GAWC is not an European study. I already mentioned Saskia Sassen of the University of Chicago...


----------



## SHiRO (Feb 7, 2003)

globill said:


> well, if you check out the following
> http://skyscrapercity.com/archive/index.php/t-262242.html
> 
> you will learn that the Cincinnati airport in 2004 ranked 43rd busiest in the world, ahead of most European cities airports.
> ...


And how many of those 22.1 million are international passengers...? Preciously few...
And you should use 2005 numbers.


----------



## hkskyline (Sep 13, 2002)

US airports have larger passenger flows because of the hub system, *not* because of more business passengers or tourists visiting those cities.

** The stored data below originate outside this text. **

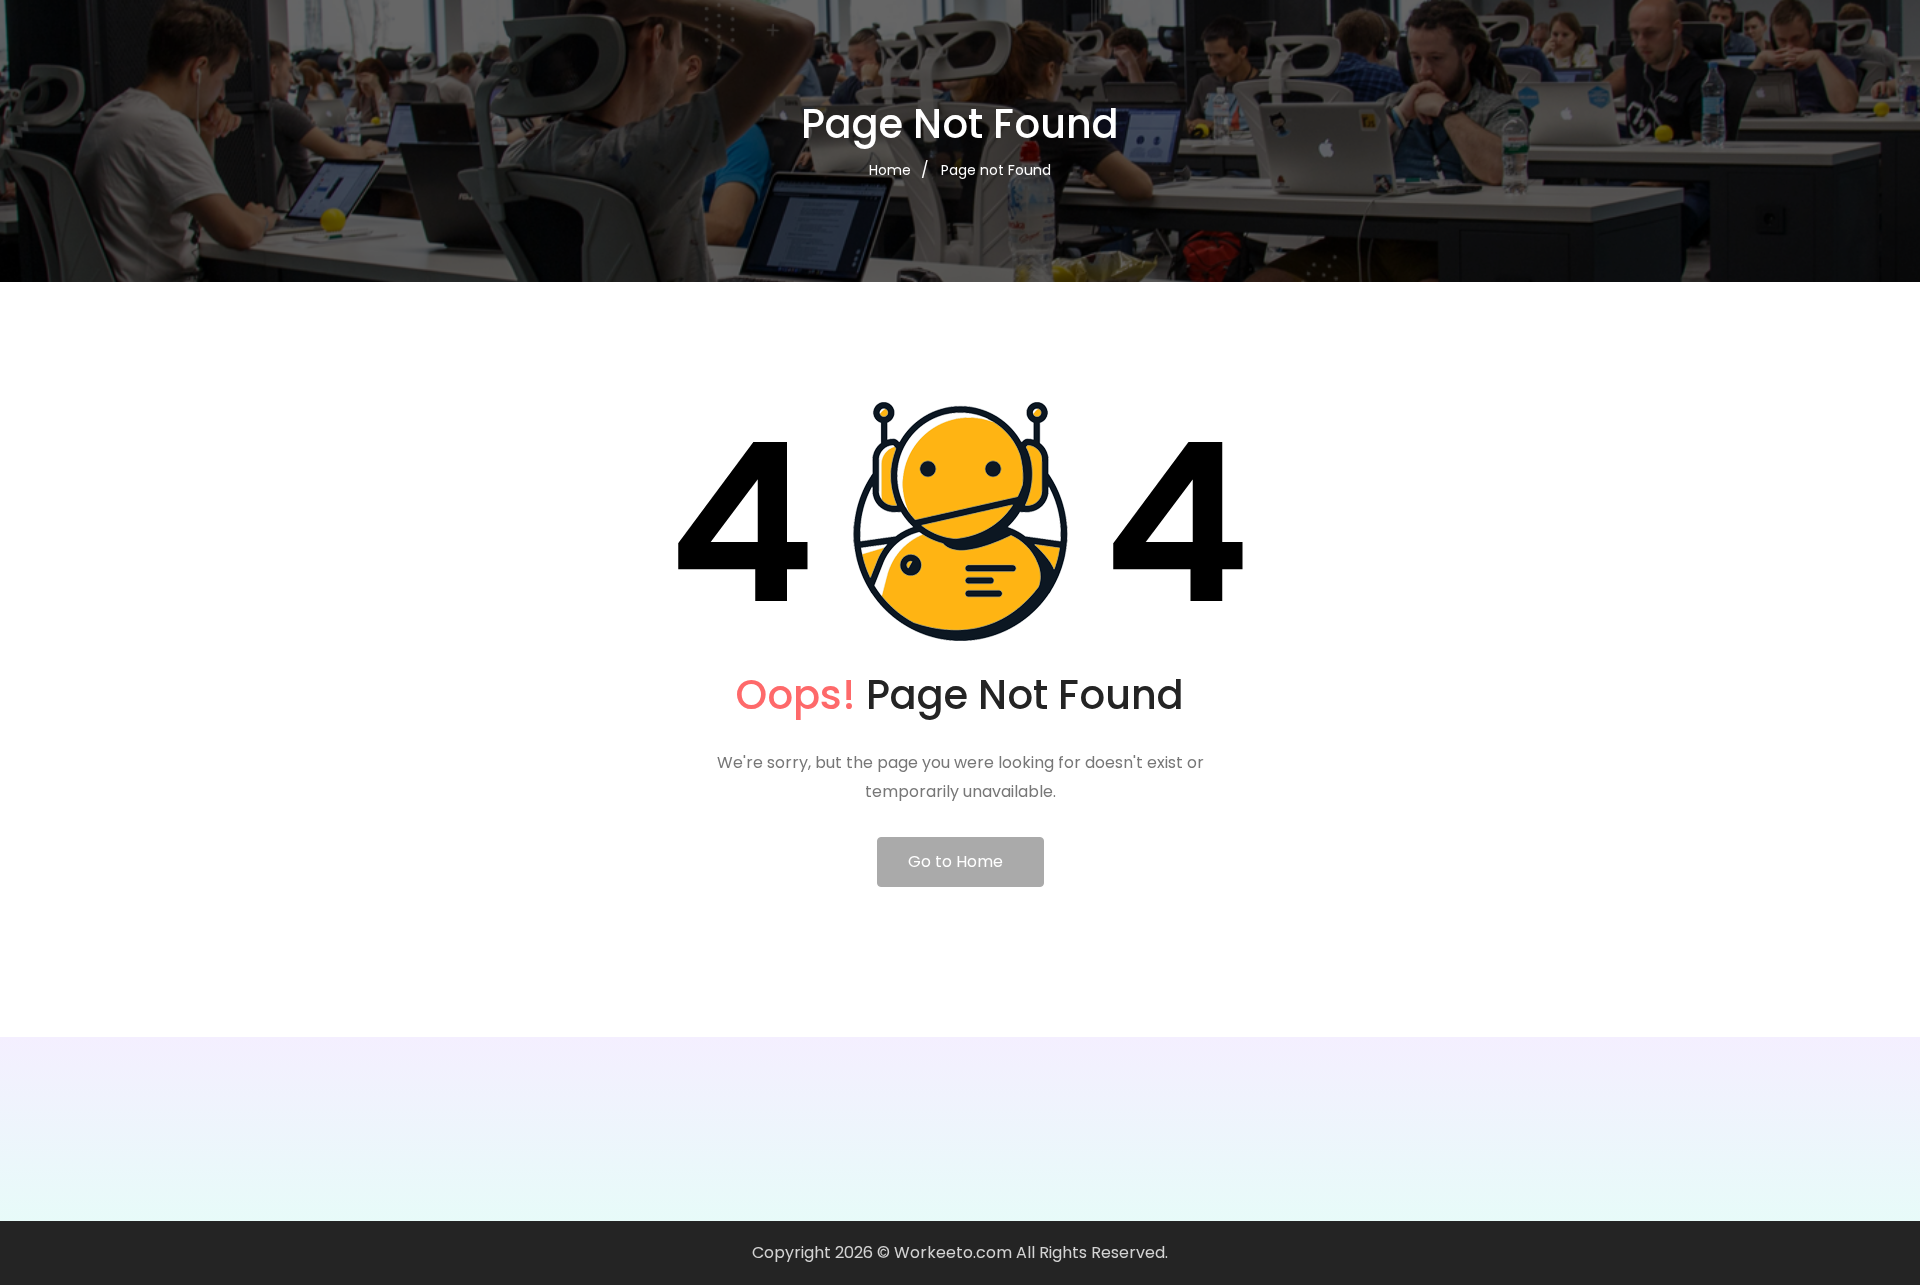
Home (890, 170)
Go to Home (955, 861)
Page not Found (996, 170)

For the transit passengers, they might not even step out of the airport but they're counted as 2.


----------



## globill (Dec 4, 2005)

SHiRO said:


> And how many of those 22.1 million are international passengers...? Preciously few...
> And you should use 2005 numbers.



As if someone flying from Cincinnati to Honolulu is less of a trveler than someone flying from Dublin to London.

And less "connected".


----------



## globill (Dec 4, 2005)

KGB said:


> "Chicago-based Leo Burnett, the 9th largest ad firm in the world (with offices in places like cincy) doesn't make the 12member elite."
> 
> 
> Actually it does...it's part of Publicis.
> ...


from the Publicis website
Publicis Groupe includes 3 *independently operated *worldwide networks (Leo Burnett Worldwide, Publicis and Saatchi & Saatchi),

so this is a "group" of 3 companies, 2 of which are listed as the 12 ad agencies in the study.

Why is Saatchi & Saatchi listed but not Leo Burnett then?


----------